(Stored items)
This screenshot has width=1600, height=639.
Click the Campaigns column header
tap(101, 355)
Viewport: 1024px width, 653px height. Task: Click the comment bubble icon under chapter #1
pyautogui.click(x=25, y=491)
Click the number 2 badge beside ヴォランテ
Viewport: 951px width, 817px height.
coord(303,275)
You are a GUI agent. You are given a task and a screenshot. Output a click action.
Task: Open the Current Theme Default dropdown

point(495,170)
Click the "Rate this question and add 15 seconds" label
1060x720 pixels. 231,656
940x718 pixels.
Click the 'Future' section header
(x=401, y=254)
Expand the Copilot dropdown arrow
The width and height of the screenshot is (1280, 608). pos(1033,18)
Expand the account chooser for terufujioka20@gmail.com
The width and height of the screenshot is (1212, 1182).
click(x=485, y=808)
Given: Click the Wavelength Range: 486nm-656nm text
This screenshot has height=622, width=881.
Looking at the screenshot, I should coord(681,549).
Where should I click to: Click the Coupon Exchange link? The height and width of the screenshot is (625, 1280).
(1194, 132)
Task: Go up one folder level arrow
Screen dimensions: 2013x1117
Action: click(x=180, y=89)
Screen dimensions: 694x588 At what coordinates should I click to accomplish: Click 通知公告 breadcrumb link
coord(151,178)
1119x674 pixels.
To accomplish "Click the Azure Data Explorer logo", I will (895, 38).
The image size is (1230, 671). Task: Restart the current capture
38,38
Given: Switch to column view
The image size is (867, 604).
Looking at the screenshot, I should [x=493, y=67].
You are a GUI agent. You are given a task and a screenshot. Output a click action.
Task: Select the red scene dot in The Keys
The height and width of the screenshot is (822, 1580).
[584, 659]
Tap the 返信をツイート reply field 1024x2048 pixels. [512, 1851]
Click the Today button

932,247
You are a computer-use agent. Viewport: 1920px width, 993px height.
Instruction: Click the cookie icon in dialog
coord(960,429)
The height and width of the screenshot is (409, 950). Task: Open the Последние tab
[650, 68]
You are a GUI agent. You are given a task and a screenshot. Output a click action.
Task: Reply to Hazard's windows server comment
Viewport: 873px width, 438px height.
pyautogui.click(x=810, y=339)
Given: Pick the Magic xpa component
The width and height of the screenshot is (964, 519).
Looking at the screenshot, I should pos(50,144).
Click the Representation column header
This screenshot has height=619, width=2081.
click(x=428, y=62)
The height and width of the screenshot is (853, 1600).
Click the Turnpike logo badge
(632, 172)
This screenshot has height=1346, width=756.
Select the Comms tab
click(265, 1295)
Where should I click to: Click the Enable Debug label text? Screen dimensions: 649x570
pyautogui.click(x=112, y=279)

Work to complete => Copy the data word for word.

Exercise solution =>
This screenshot has width=1600, height=639.
Click the Campaigns column header
tap(101, 355)
Viewport: 1024px width, 653px height. Task: Click the comment bubble icon under chapter #1
pyautogui.click(x=25, y=491)
Click the number 2 badge beside ヴォランテ
Viewport: 951px width, 817px height.
coord(303,275)
You are a GUI agent. You are given a task and a screenshot. Output a click action.
Task: Open the Current Theme Default dropdown

point(495,170)
Click the "Rate this question and add 15 seconds" label
1060x720 pixels. 231,656
940x718 pixels.
Click the 'Future' section header
(x=401, y=254)
Expand the Copilot dropdown arrow
The width and height of the screenshot is (1280, 608). pos(1033,18)
Expand the account chooser for terufujioka20@gmail.com
The width and height of the screenshot is (1212, 1182).
click(x=485, y=808)
Given: Click the Wavelength Range: 486nm-656nm text
This screenshot has height=622, width=881.
Looking at the screenshot, I should coord(681,549).
Where should I click to: Click the Coupon Exchange link? The height and width of the screenshot is (625, 1280).
(1194, 132)
Task: Go up one folder level arrow
Screen dimensions: 2013x1117
Action: click(x=180, y=89)
Screen dimensions: 694x588 At what coordinates should I click to accomplish: Click 通知公告 breadcrumb link
coord(151,178)
1119x674 pixels.
To accomplish "Click the Azure Data Explorer logo", I will (895, 38).
The image size is (1230, 671). Task: Restart the current capture
38,38
Given: Switch to column view
The image size is (867, 604).
Looking at the screenshot, I should [x=493, y=67].
You are a GUI agent. You are given a task and a screenshot. Output a click action.
Task: Select the red scene dot in The Keys
The height and width of the screenshot is (822, 1580).
[584, 659]
Tap the 返信をツイート reply field 1024x2048 pixels. [512, 1851]
Click the Today button

932,247
You are a computer-use agent. Viewport: 1920px width, 993px height.
Instruction: Click the cookie icon in dialog
coord(960,429)
The height and width of the screenshot is (409, 950). Task: Open the Последние tab
[650, 68]
You are a GUI agent. You are given a task and a screenshot. Output a click action.
Task: Reply to Hazard's windows server comment
Viewport: 873px width, 438px height.
pyautogui.click(x=810, y=339)
Given: Pick the Magic xpa component
The width and height of the screenshot is (964, 519).
Looking at the screenshot, I should pos(50,144).
Click the Representation column header
This screenshot has height=619, width=2081.
click(x=428, y=62)
The height and width of the screenshot is (853, 1600).
Click the Turnpike logo badge
(632, 172)
This screenshot has height=1346, width=756.
Select the Comms tab
click(265, 1295)
Where should I click to: Click the Enable Debug label text? Screen dimensions: 649x570
pyautogui.click(x=112, y=279)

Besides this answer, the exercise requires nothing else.